上旬は墨とPathのWebサイトを作るためにAstroを再学習した。元々はStudioなどで行おうかと思っていたが、スマ納めのWeb制作の話も上がってきていて、試しにやってみようと思い。Copilotを導入したので困ったところも比較的楽に解決できたし、自分のポートフォリオの作り直しはかなりヘビーで腰が上がらなかったものの、これくらいの単ページのサイトは1週間くらいで作ることができた。リハビリにもなってよかった。また、コンテンツ更新のためにCMSとしてSanityも導入している。今までは過去にmicro CMSを少し触ったことがある程度だったが、改めて学習し直すことができたし、最初のハードルはやや高いけどカスタマイズ性が高くてかなりいい。なめサンの記事やオンラインのチュートリアルに助けられた。Portable Textはいまだによくわかっていないのだが。あと、yarnを使っていたがpnpmに変えた。変化はあんまり感じてないけど。その後も初収録や編集を行なっていた。編集はSpeed Editorを持っているのもありDaVinci Resolveで行ったのだが、まあ出来はするものの便利という感じではなかったので次回以降AuditionやProToolsといった別のソフトウェアも試していきたい。
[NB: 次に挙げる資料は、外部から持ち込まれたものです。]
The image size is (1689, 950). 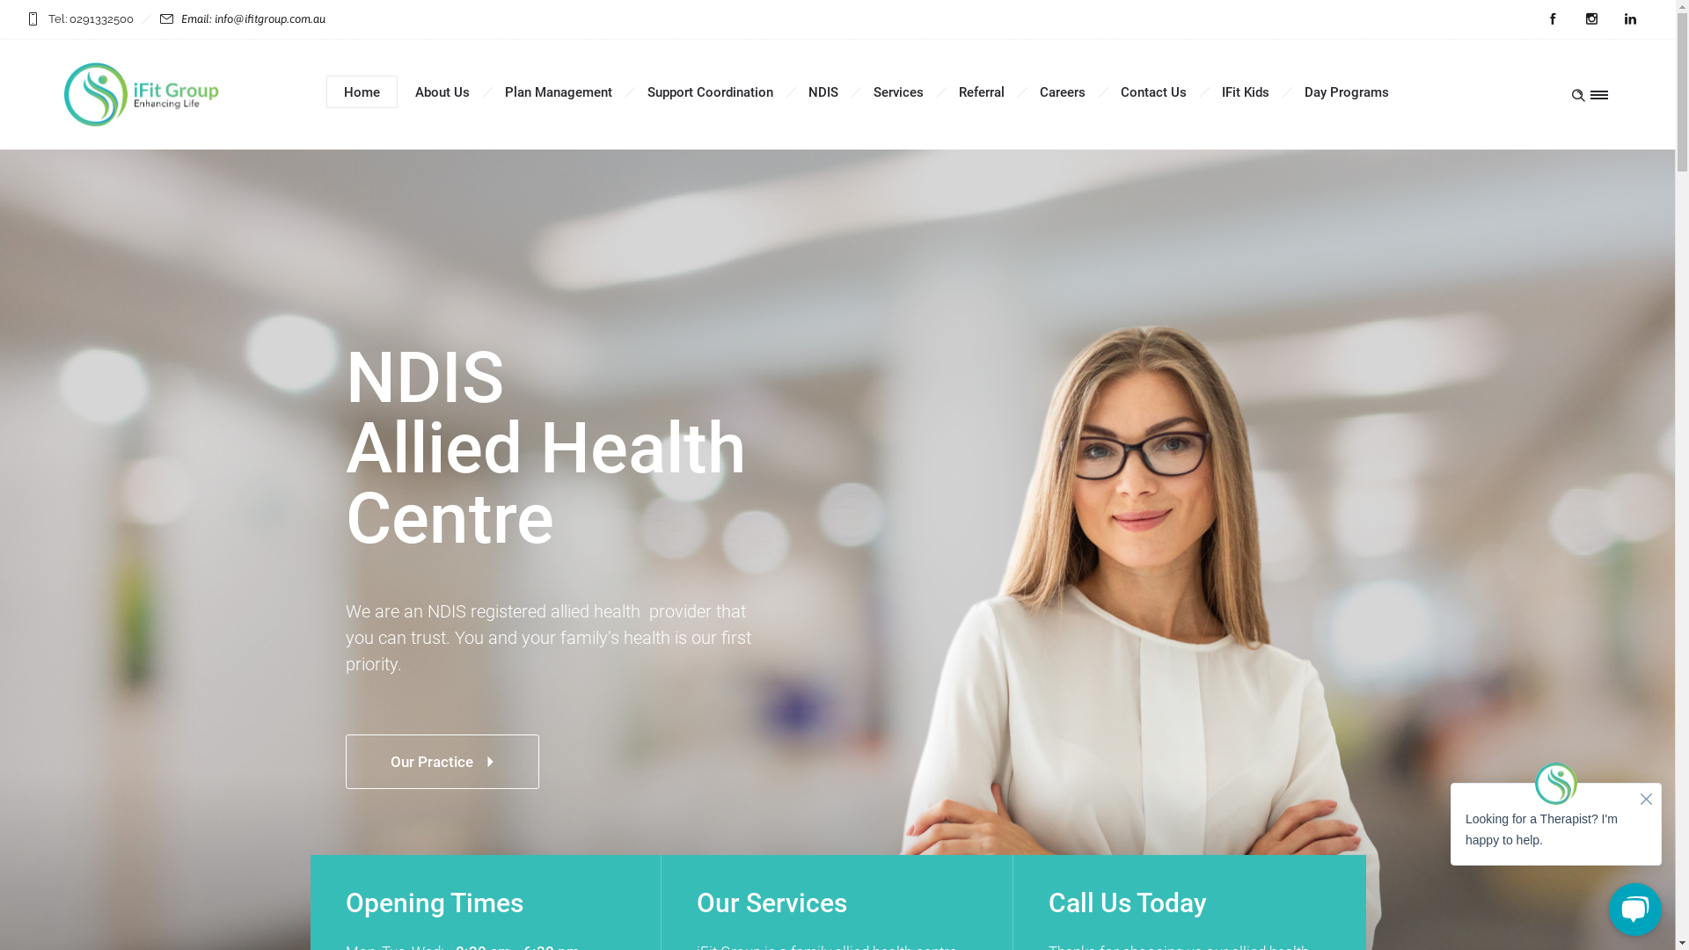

日本の免許証からフランスの免許証への切り替え申請が無事終わって、フランスの免許証をゲットした。こちらで運転をするつもりはあまりないのだが、引っ越しなどで使うかもしれないし、パリは嫌でも地方に行ったときには機会があるかもしれないと思い。フランス移住後1年以内なら申請だけで切り替えできるのだが、1年経ってしまうとこっちの車校的な手続きを踏む必要がある。また、保険証(Carte Vitale)も受け取った。こっちにきてすぐ手続きしたのに、受け取ったのは11月。それまでに何度も連絡したり書類を提出したりと、前々から手続きが遅いだの対応が悪いだのという悪評はブログで目にしていたが、実際そうだった。しかもパソコンだとたびたびログインに失敗する。なんなんだ…
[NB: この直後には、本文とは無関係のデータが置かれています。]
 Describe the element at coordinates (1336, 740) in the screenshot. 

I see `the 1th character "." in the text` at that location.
11月くらいから寒い日が増えてきて、0度に近い日は極厚のダウンでなんとかしていたのだが、耳だけは防ぎようがないので、ニット帽を買うことにした。色々と検討した結果結局Salomonに。こっちにきてからサロモン大好きな人になっている。
月の途中に、またもメンタルが不安定になり、ふと雑司ヶ谷さんが自分に刺さることを昔ツイートしていたことを思い出してその本について聞いた。教えてもらったのはアドラー心理学の『嫌われる勇気』『幸せになる勇気』という本だったのだが、これが非常によかった。アドラー心理学は過去に漫画か何かで見たことがあったのだが、最近SNSに精神を振り回されている自分を俯瞰してみることができたし、異なる考え方に触れて気持ちが楽になったと思う。もちろんこの日から180度変わったわけじゃなくて、また時間が経つと凝り固まってしまうところはある。でも、その度に読み直せるものがあるだけで心の拠り所になってくれると思う。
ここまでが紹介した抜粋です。